Twitter flap obscures details of Gaza girl's death
Published Tuesday 27/03/2012 (updated) 01/04/2012 09:31
An Israeli ambassador wants the UN to fire an employee for tweeting a graphic
photograph of a girl who died in the aftermath of a 2006 airstrike on Gaza City.
BETHLEHEM (Ma’an) -- Israel is calling for the UN to sack an employee for misrepresenting a photograph of a dead Palestinian child, while rights groups and relatives maintain her death in 2006 was the result of an airstrike.
UN humanitarian employee Khulood Badawi posted the bloody image of Raja Abu Shaban amid renewed strikes on Gaza on March 12. Her caption read: “Palestine is bleeding. Another child killed by #Israel”.
Ten days later, Israel’s ambassador to the UN wrote to OCHA under-secretary Valerie Amos calling for Badawi’s dismissal for “hate speech,” a post on his office’s Facebook account said.
“The picture was taken and published in 2006 by Reuters, which reported that this child died in an accident. She was not killed by Israeli forces,” Ron Prosor wrote, according to Fox News.
Death linked to 2006 airstrike
Raja, 2, arrived dead to Shifa hospital on Aug. 9, 2006, around the same time as the bodies of two members of the Popular Resistance Committees, after an airstrike in Gaza City.
The Israeli army insists the airstrike was not in any way linked to her death, but medical records, interviews with relatives of the girl, and news reports from that day suggest otherwise.
“Israeli rockets fell near the house, causing the playground slide to fall on top of her,” Raja’s father Salam Abu Shaban said Sunday, pointing out the strike occurred less than 200 meters away. Her mother agreed.
The cause of death registered in a hospital medical report, seen by Ma’an, from that day in 2006 concludes that Raja died “due to falling from a high area during the Israeli strike on Gaza.”
It notes: “The Gaza prosecutor registered her as a martyr,” a term commonly used to describe Palestinians killed by Israeli forces.
Human rights organizations also say Raja died after the impact of the explosions. Israeli and Palestinian groups maintain her fall was the result of the army activity targeting militants in a nearby field.
In a register of Palestinian civilians killed by Israeli forces, the rights group B’Tselem reports that Raja “fell off a swing and bumped her head when a missile fired by the IDF hit an orchard 100 meters from the house.”
Recent investigations have re-confirmed this account, B’Tselem official Sarit Michaeli said Sunday.
Research by the Gaza-based rights group Al Mezan, in the days after Raja’s death, also found the impact of the strike caused her to fall, the rights group confirmed Saturday.

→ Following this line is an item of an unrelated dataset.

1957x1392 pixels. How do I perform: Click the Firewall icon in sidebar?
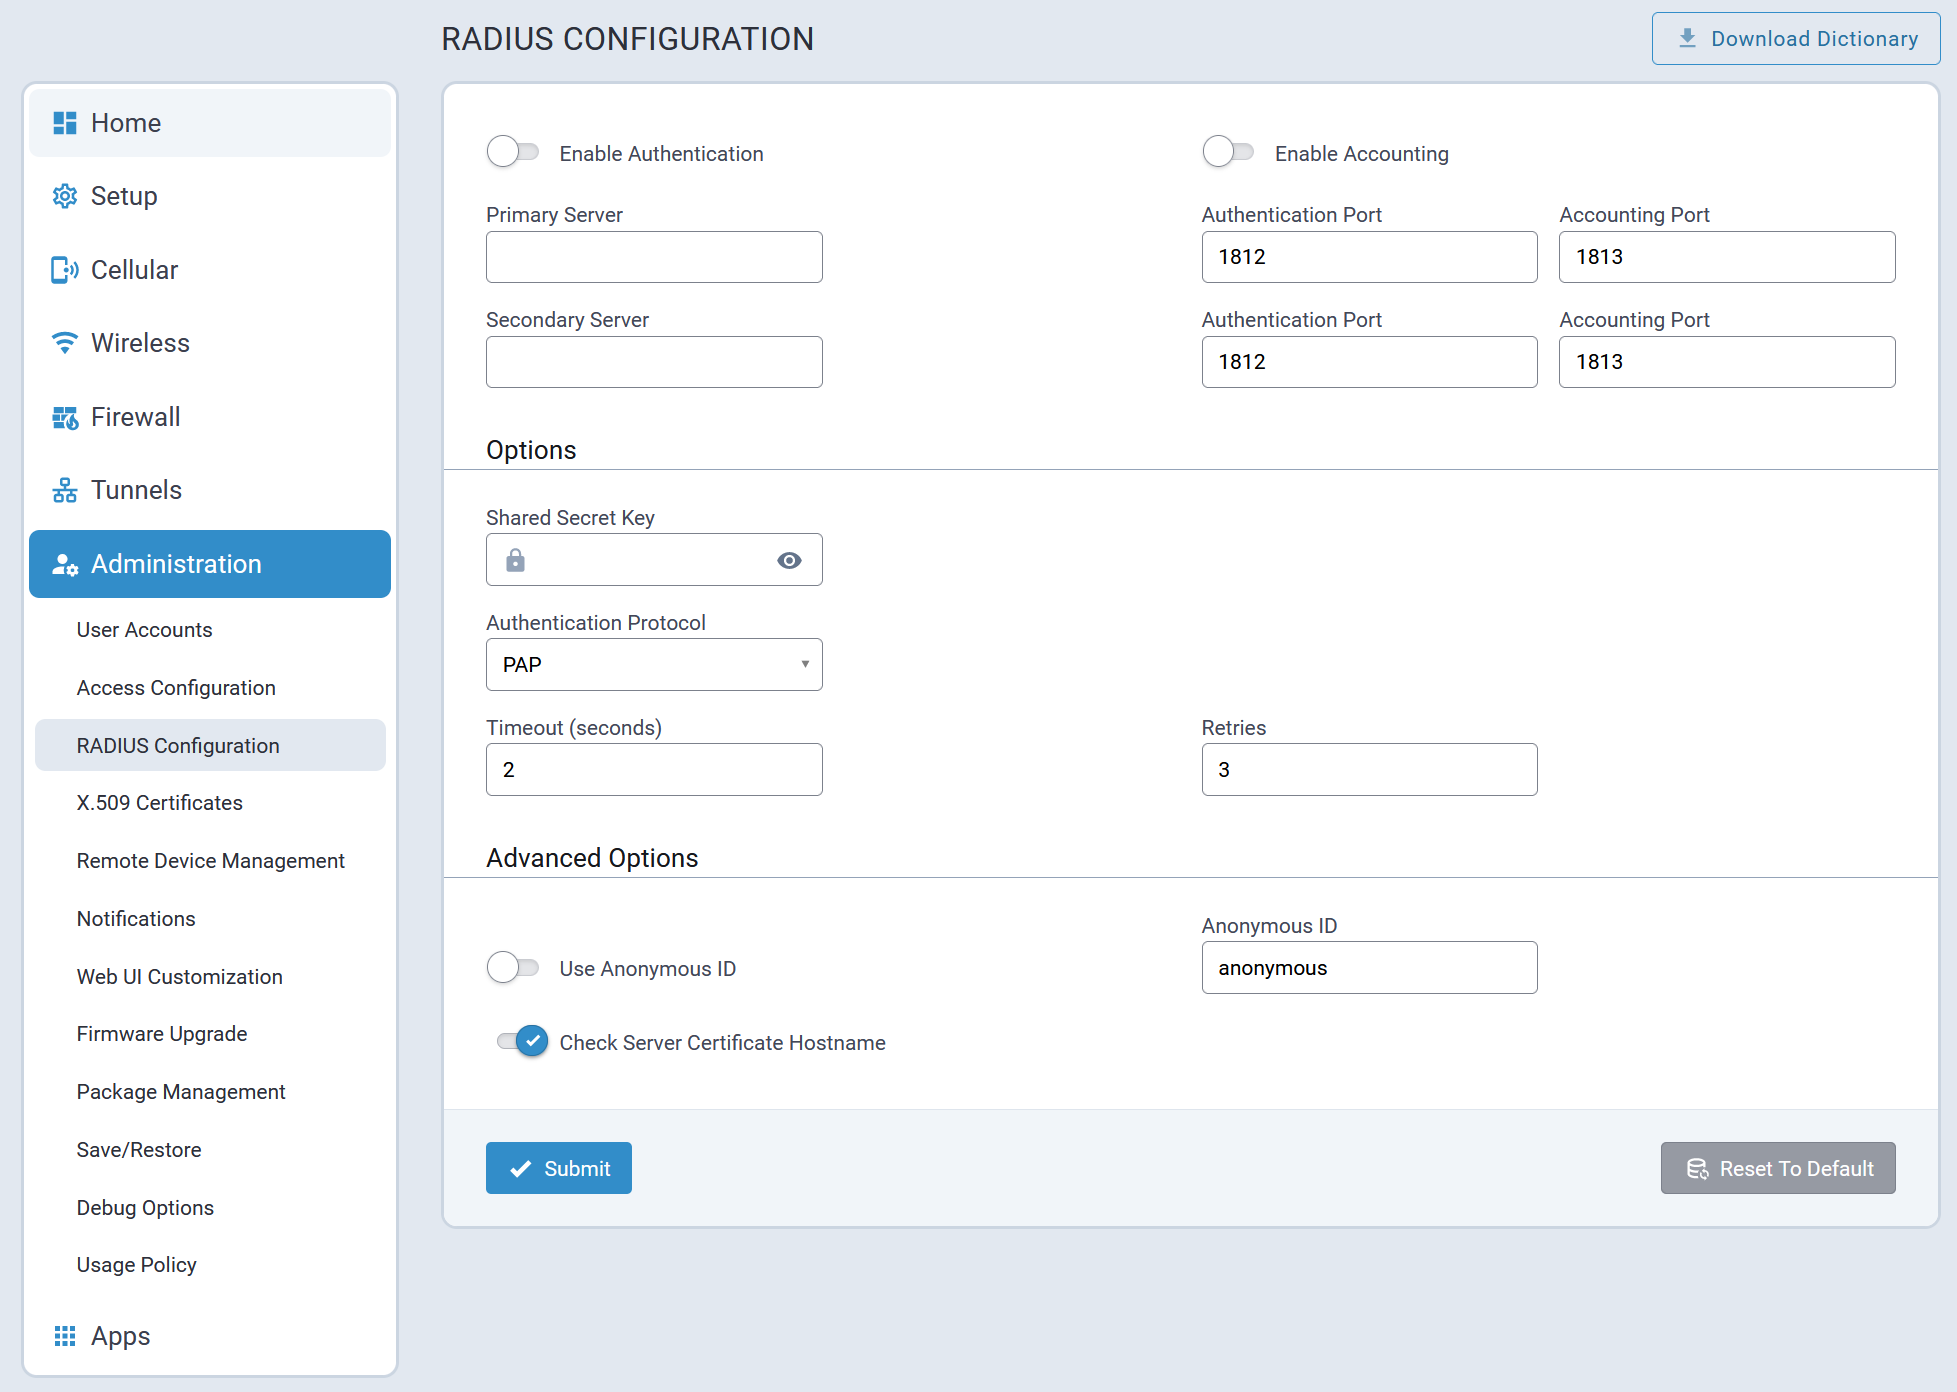coord(65,417)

“While the (Israeli army) did not target the girl directly, they launched an attack with three missiles on a densely populated area, which caused the death of the girl, the injury of three civilians and the damage of several houses in the area,” Al Mezan noted in a statement.
’Nothing to do with Israeli action’
These and other details surrounding the girl's death have been lost in the controversy.
The Israeli army's position also remains unchanged. The day after Badawi’s tweet, the army's blog posted that Raja’s death “had nothing at all to do with Israeli action.”
An Israeli army spokeswoman confirmed Sunday the post represented its official position.
Although no military investigation was ever opened into her death, the post was based on a corrected Reuters photo caption from 2006, an army spokeswoman said.
“Palestinian officials declared she was not killed by Israeli forces,” the official said, referring to the caption its blog sourced to an Israeli tweeter named Avi Mayer.
Reuters issued the caption correction on Aug. 10, 2006.
It states: “The three-year-old girl who had been reported killed by an Israeli air strike in Gaza on Wednesday actually died of an accident, Palestinian medical workers said on Thursday.”
The story accompanying that photo elaborates that while the missile which killed two PRC operatives did not itself strike Raja, health officials considered the deaths closely related.
“The head of the Palestinian ambulance service, Muawiyah Hassanein, said the girl fell from a swing at her home near the scene of the attack that killed two gunmen,” the Reuters story says.
"He believed the girl had fallen because of the sound of the blast," the story explains, and it quoted him saying that Raja "was not killed directly from the air strike".
Outrage, and anguish
Despite the connections between the airstrike and Raja’s deadly fall, Israeli officials have continued to express outrage at the tweet using her photo.
Israeli Foreign Ministry spokesman Yigal Palmor called Badawi’s tweet a “false description that demonizes Israel through a furious fabrication of facts,” in a Facebook post slamming the UN.
Raja’s father has another reason for dismay.
“To bring up my daughter’s picture again six years after her death caused me grief and anguish,” Salam Abu Shaban told Ma’an.
Abu Shaban, who still hopes to seek redress for his daughter’s death in Israeli courts, believes Badawi’s misattribution of the photo was an innocent mistake.
"But when supporters of Israel used this against her I was furious," he said.
"Why do they have to blow up this tragedy again?"